В первых рядах ученый Александр Жолковский, живет в Америке, дипломированный «антиахматовец». И наконец вышла книга, я ее не читал, поэтому ничего не могу о ней говорить, но рассказов слышал довольно. Книга, которая называется «Антиахматова». Людям кажется, что, если, например, сказать, что Пушкин сочинитель никудышный, то это говорящего каким-то образом возвысит. Это совсем не так. На этом деле, на этих ударах копытом обычно ломают копыто, потому что с Пушкиным или Ахматовой ничего не делается оттого, что кто-то пишет, что они были не такие уж замечательные. В этом году исполнилось 120 лет со дня рождения Мандельштама. Прошло совершенно незаметно, не было людей, желающих что-то по этому поводу сказать, как-то это отметить. Я не вижу тут никакой беды, слезы лить не по чему. Нормально, был период взлета имени, сейчас период некоторого забывания или забвения. Но я выписал, мне попалась статья человека по фамилии Колесников, у которого душа болит, что ли. Мы же все более или менее воспитаны на том, что у нас за что-нибудь душа болит, вот и у Колесникова тоже душа болит, и по делу. Я выписал один абзац. Он пишет: «Ведь что такое Мандельштам для широких масс 10-х годов XXI века, то есть нашего, в том числе для молодого, образованного класса? Это же Публий Овидий Назон, Квинт Гораций Флакк, некто писавший очень давно, причем на незнакомом языке, о непонятных реалиях. Мандельштам и правда ближе к античности, нежели к сегодняшнему дню, до такой степени несовместимы тогдашнее Тенишевское училище и нынешние образовательные стандарты. Наиболее демократические, продвинутые еще помянут добрым словом «Мы живем, под собою не чуя страны», но, в принципе, нет критической массы людей, присутствующих в медиасфере, в том числе (и далее он перечисляет), которые отметили бы 120-летие поэта, по значению равного Пушкину и Пастернаку, поэта, подозревавшегося в гениальности даже товарищем Сталиным». Я вам всю цитату привел. Для меня очень выразительная цитата.

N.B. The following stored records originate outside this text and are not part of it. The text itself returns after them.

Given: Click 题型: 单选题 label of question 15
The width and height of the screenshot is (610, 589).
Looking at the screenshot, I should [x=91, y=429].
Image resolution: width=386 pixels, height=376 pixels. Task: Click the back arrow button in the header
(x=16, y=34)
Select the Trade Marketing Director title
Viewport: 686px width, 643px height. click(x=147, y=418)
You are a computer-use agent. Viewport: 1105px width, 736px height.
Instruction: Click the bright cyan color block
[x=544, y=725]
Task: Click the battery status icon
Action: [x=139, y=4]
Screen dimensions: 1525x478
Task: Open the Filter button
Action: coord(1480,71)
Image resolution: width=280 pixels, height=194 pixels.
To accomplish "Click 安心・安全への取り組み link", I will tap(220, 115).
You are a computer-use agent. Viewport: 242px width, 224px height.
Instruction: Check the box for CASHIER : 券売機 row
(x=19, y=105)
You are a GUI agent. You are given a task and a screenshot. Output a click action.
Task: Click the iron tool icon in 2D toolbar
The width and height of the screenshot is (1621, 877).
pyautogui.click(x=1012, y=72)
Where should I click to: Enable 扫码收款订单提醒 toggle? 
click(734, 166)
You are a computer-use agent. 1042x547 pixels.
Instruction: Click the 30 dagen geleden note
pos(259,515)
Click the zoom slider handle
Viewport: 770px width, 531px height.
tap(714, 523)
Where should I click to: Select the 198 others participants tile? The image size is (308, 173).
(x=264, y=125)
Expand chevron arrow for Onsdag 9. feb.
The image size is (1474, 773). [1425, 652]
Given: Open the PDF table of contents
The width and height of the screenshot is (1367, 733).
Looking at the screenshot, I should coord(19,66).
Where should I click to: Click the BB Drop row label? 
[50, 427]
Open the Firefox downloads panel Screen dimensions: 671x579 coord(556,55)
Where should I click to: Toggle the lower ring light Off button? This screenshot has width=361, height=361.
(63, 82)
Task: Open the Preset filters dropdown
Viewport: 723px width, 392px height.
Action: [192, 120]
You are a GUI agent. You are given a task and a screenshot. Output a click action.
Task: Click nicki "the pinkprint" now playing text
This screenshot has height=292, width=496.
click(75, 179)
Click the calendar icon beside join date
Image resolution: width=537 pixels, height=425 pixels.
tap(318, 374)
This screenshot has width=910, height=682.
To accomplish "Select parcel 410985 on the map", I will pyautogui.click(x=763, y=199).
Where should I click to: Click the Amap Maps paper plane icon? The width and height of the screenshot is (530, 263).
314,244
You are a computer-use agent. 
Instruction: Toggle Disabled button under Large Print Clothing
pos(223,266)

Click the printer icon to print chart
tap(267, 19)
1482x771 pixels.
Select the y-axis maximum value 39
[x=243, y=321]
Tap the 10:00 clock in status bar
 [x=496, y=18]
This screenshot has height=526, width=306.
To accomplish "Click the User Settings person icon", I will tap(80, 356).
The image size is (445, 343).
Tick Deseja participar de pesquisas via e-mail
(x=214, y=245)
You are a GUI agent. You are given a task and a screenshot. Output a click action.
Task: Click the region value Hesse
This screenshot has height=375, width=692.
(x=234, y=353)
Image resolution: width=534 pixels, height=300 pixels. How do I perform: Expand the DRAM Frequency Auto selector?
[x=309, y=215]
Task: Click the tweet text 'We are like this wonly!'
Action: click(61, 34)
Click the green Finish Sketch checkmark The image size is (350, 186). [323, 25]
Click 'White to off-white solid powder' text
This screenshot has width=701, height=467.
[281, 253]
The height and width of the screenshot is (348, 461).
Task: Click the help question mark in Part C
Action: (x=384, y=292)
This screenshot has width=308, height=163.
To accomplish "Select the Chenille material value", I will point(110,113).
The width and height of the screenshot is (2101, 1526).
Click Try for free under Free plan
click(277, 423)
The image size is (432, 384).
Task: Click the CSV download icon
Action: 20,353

Дело в том, что хотел этого автор или не хотел, но он четыре раза – четыре! – говорит о широких массах, о нынешних образовательных стандартах, еще один раз о массе людей как таковой. Это и есть главное изменение общественной конструкции страны. Действительно – массы. Не тогда, когда этого хотела советская власть, а сейчас массы пришли к формам оценки того, что́ есть деятель искусств. Поэт. «Плохой поэт». «Да нет, вроде ничего». Когда некто сказал директору театров Лондона про пьесу Оскара Уайльда «плохая пьеса», тот ответил: «Максимум, что вы можете позволить себе сказать – мне не нравится». А сейчас сплошь «никуда не годная», «да он и вообще не тянет». Переменился состав атмосферы. «Мне не нравится» в ней не звучит, звучит «годится – не годится». А ведь это та же атмосфера, которой питается звук стихов. Для звучания стихов чрезвычайно важна звукопроводимость, потому что писанному на бумаге все равно требуется быть озвученным. Проговоренным. Ну хорошо, читая Мандельштама, надо об античности иметь представление, о Ламарке, о теории относительности. Но с Ахматовой произошло то же самое, что с Мандельштамом. У Ахматовой перед ним есть – считайте, как хотите, – можете, что преимущество, можете, что недостаток. В отличие от него она кажется больше приближенной к разговорному языку, к передаче психологических состояний, ее – таково общее мнение – не надо объяснять. Но это только видимость, потому что на самом деле стихи Ахматовой – это не «Сероглазый король». Не сказочка. Как только в них погружаешься, это переворачивает устоявшийся психологический мир человека. Не говоря уже о том, что двигаться к ядру Мандельштама лучше начиная не с «Неизвестного солдата», а с «Я скажу это начерно, шепотом».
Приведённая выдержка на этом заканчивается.